That's true, plus I'll want them to dust it out occasionally as well.

If a user exchanges one component do you void everything, or just things that could be affected by that? Obviously if someone puts a 5870 in a system I built with a 350W PSU and it dies I'll charge them to fix that, but would you refuse to fix a problem with say the motherboard if they swapped out the hard drive?


----------



## Wrench97

No only if I feel and can prove that they were the cause, for example if I had to RMA the motherboard and the RMA was refused because of a short circuit or damaged in some way then it's on the customer, I've only had it happen once where the customer had no video and a service call found a broken PCIe slot, I explained that something had have happened as that was not a fault of the board or the installation because it would not have worked for the 6 months prior nor would the broken piece been missing from inside the case, but that I would attempt the RMA if it was refused then the costs would be on them, later that night the customer called to say he found out his son (14) had attempted to install a upgraded video card his buddy sold him for $10, I had to ask at that point what card it was that was better then the 8600GTS that was in the PC ...Wait for it...............An ATI 9800Pro AGP card because AGP is better then PCIe don't you know........................I charged him a reduced rate and he was happy the son not so much.................

——————————

- _Task requirements_:
1 – List every computer part named in the question that comes before Wrench97's reply in the forum thread on repair warranties.
2 – Pick up the forum thread on repair warranties with the next post after Wrench97's reply.

- _Information supplied_:
——————————

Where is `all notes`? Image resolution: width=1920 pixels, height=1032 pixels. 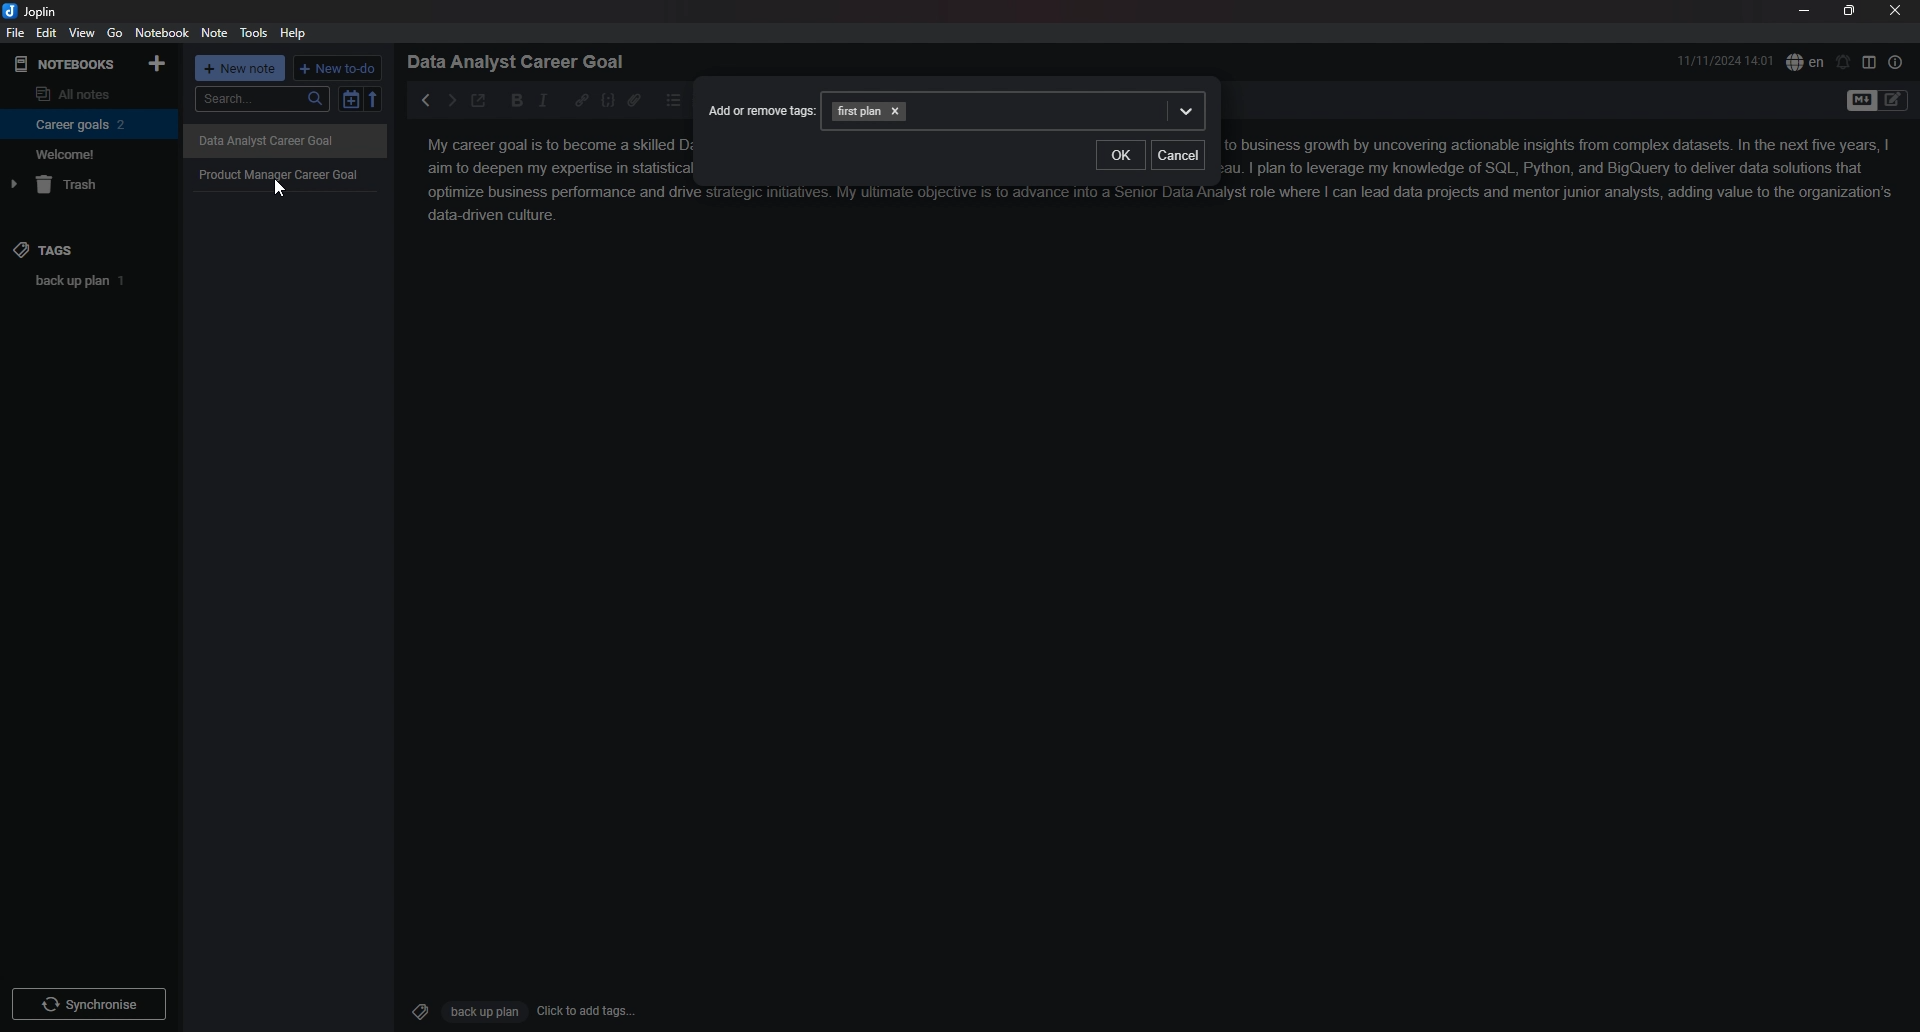 all notes is located at coordinates (85, 92).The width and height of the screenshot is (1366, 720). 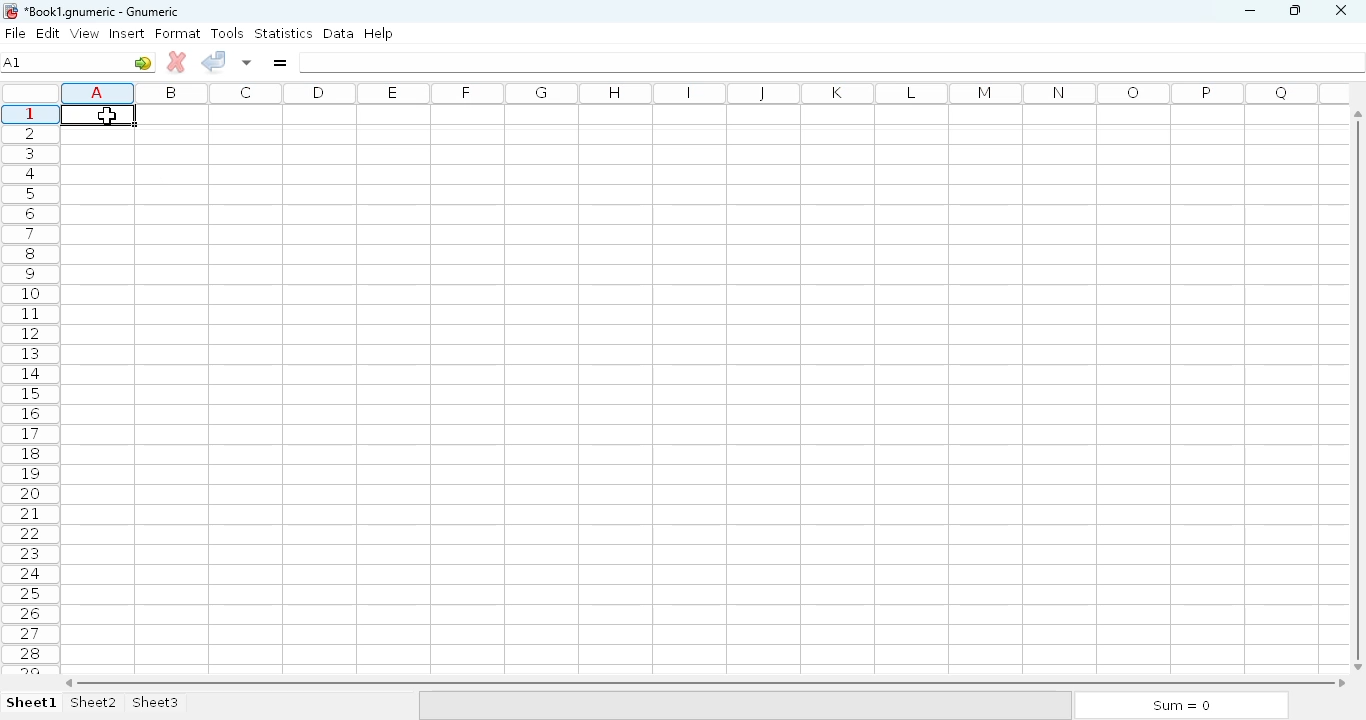 I want to click on enter formula, so click(x=279, y=62).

——————————

- _Answers for the exercise_:
1 – 5870, 350W PSU, motherboard, hard drive

2 –
----------



## Win2KPro

here are a number of things you need to look into before embarking on this venture.

#1-Is a business license going to be required where you are going to perform your work? Even if you are working out of your home in many areas a Home Occupational License is required.

#2-Sales taxes. In many States labor is not taxable, however if you use one component that you are selling, then the entire bill (including labor) becomes taxable. This requires a lot of record keeping and sometimes filing a monthly sales tax report. Check you State and local requirements.

Also, don't forget about Federal Taxes. If you are self employed and make a profit at the end of the year (I would have to look up the exact threshold, but it is fairly low) then you would need to file a Form 1040 Schedule C and Form 1040 SE with your regular tax forms.

If your profits are higher than expected you may have to file quarterly estimated payments or face a penalty when you file you income tax reports the folowing year. 

#3-Insurance. Insurance is an extremely important item to consider. A for instance. You install a new power supply in a customers machine. The power supply is defective, catches fire and damages the customer's home. Do you have liability here? 2nd scenario. A customer brings in his or her tower for some minor repair and trips and falls while at your shop and injures themselves. Do you have liability here?

Unfortunately today we live in a "sue happy" society. If someone gets a hang nail while at your location, you may be getting a call from their attorney.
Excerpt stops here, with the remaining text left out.